In 1921 Nina, aged 11, with her elder stepbrother Andre Tchaikevitch, left Petrograd and made her way to Berlin where she commenced ballet studies. Journeying on to Paris with her brother and grandmother Nina set her course on a ballet career, taking lessons with Olga Preobrajenska, Nicolai Legat and Lubov Egorova.
Tikhonova moved in exclusive circles, the Tchaikevitch family having kept a salon in Paris, but ballet became the raison d'etre of her life. She thrived on the classes of Legat. During the late Twenties and throughout the Thirties she blossomed as a danseuse of great beauty and charm, making her debut with the Theatre Romantique Russe of Ida Rubinstein. They gave performances at the Paris Opera and toured in France and Germany. With this company Tikhonova danced in ballets choreographed by Rubinstein, Fokine, and Bronislava Nijinska. The repertoire was made up of avant-garde works using the music of Bach, Ravel, Poulenc and Stravinsky, but she found time to dance her first Swan Lake in Brussels with Vera Nemchinova and Anton Dolin in the leading roles.
In July 1931 Tikhonova appeared with the Ida Rubinstein Company at Covent Garden when she danced the leading role of Alcine in a new version of Leonide Massine's ballet arranged to the music of Georges Auric. Tikhonova relates how successful the season was, quoting the correspondent from Le Figaro writing in the Morning Post, "a triumph", and pressing for a return visit.
Tikhonova possessed a brilliant fluid technique with a precise yet effortless flow of movement. Her refinement and artistry endeared her to Nijinska, whose favourite dancer she became. Nijinska promoted her to danseuse etoile in her own company, Ballet Russe de Nijinska. With this company she toured extensively in Italy and South America. Tikhonova thrived on being a tourist. In Sorrento she met up with Maxim Gorky, who drove her to Naples, and together they visited Pompeii and Capri. Afterwards Tikhonova was guilt-stricken that she had not delivered to him a letter from her mother.

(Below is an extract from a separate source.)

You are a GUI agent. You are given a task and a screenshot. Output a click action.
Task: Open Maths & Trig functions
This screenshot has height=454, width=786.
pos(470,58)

From 1942 to 1944 she was premiere danseuse of the Nouveau Ballet de Monte Carlo, thus escaping some of the harshness of the Nazi occupation. After retiring from the stage she opened her own school of ballet in Paris at the Conservatoire Russe on the Quai de New York. She taught and choreographed throughout the Sixties. Dedicated to her art, she never married, but lived all her life with her stepbrother Andre.
In 1971 Tikhonova visited her native Russia which she had left 50 years before. It was a great emotional experience for her to see again the mouldering yet beautiful city of Leningrad which she had left as a child. She records in her book how she stood on a bridge beside the Moika canal and mused about her childhood: "Some remarkable figure illumined my childhood, and followed my fate. It gave me everything that was good in my life, teaching me early to discern what was bad."
During her stay she visited the Vaganova Choreographic Academy and was befriended by the artistic director Konstantin Sergeyev. She watched the class of Natalia Dudinskaya and was torn by nostalgia for a life that was snatched from her grasp. It inspiredher to write a book of reminiscences which was published in Russia when she was 81.